→ **MATERIAL FOR THIS TASK**:
^^^^

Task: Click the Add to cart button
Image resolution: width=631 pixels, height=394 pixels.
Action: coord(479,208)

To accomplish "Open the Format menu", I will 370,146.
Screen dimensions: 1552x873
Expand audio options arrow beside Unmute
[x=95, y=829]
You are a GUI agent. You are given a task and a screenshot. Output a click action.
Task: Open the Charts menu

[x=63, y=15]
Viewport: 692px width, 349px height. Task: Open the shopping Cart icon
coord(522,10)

^^^^

With no additions or omissions, transcribe every record.

Task: Click the Add to cart button
Image resolution: width=631 pixels, height=394 pixels.
Action: coord(479,208)

To accomplish "Open the Format menu", I will 370,146.
Screen dimensions: 1552x873
Expand audio options arrow beside Unmute
[x=95, y=829]
You are a GUI agent. You are given a task and a screenshot. Output a click action.
Task: Open the Charts menu

[x=63, y=15]
Viewport: 692px width, 349px height. Task: Open the shopping Cart icon
coord(522,10)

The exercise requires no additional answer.